Biennial Audits Oversight Commission Gets to Work
The Baltimore City Council continued its push to increase fiscal accountability Wednesday when members of a newly-created oversight body convened to consider audits of key city agencies.
The seven-member Biennial Audits Oversight Commission gathered for its first meeting of the year Wednesday at City Hall. The commission, which is comprised of the city council president, three council members, the comptroller, finance director and inspector general, is responsible for overseeing audits of critical city agencies.
The commission resulted from the passage last November of ballot Question I. In addition to requiring audits twice as often as previously mandated, the bill adds three city agencies that must undergo regular reviews: the Departments of Health, Human Services and Employment. Agencies that were previously required to undergo routine audits include the Departments of Public Works, Police and Fire.
This new direction came as a result of City Councilman Eric T. Costello, the bill's chief sponsor, and his efforts to improve fiscal oversight. Costello is a former information technology auditor in the U.S. Government Accountability Office.

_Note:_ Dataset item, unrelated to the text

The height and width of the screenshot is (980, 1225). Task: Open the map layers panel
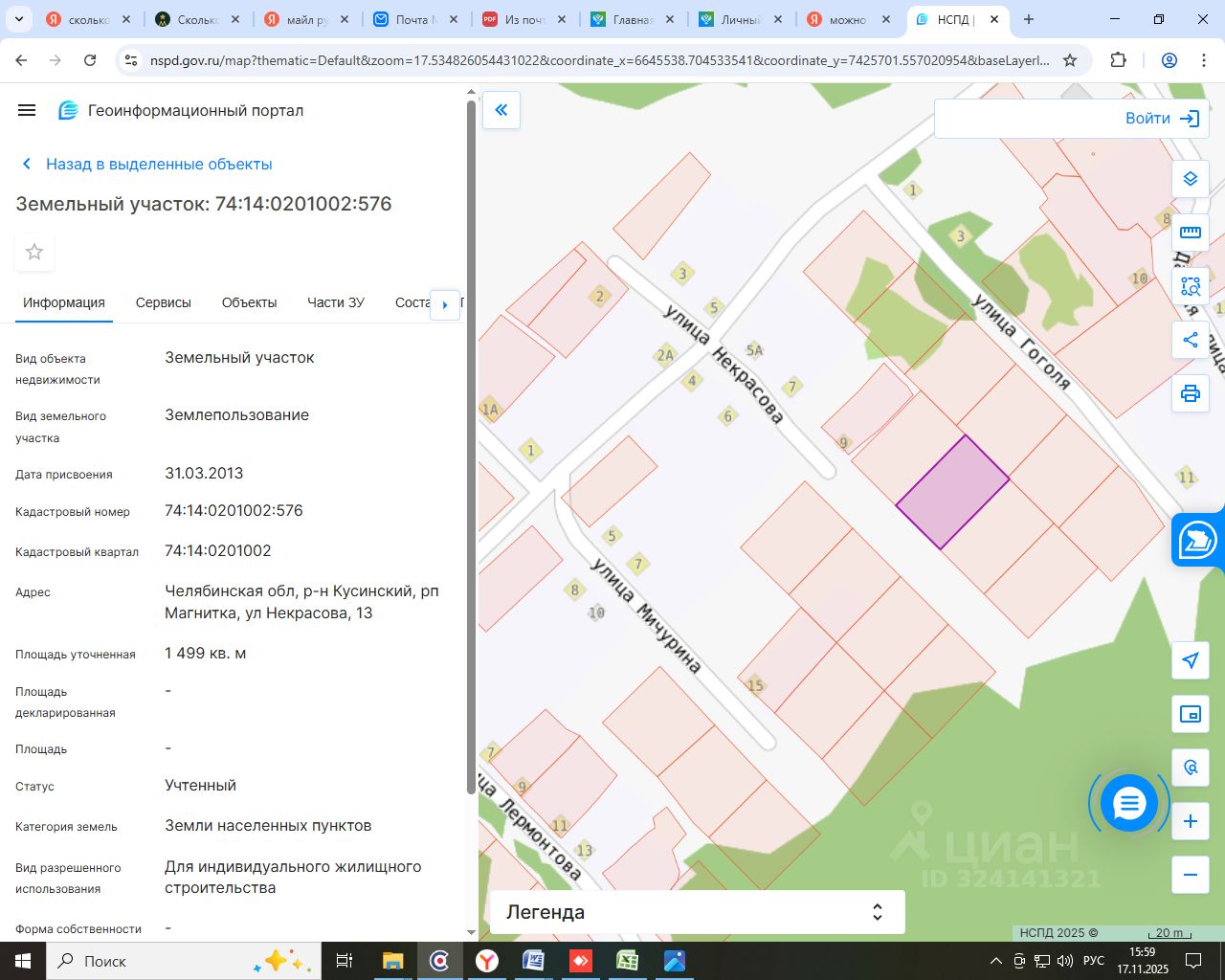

Baltimore City Council President Bernard C. “Jack” Young is excited about the direction of the commission
“I’m confident this new process will help improve efficiencies and increase transparency in city government,” Council President Young said. “I believe the council’s push for better audits is a sign that city government is constantly adapting and improving.”
The Biennial Audits Oversight Commission is tasked with providing guidance to the City Auditor on the scope of performance audits. The commission reviews agencies that track such things as how often potholes are filled or the process in which restaurant inspections are completed.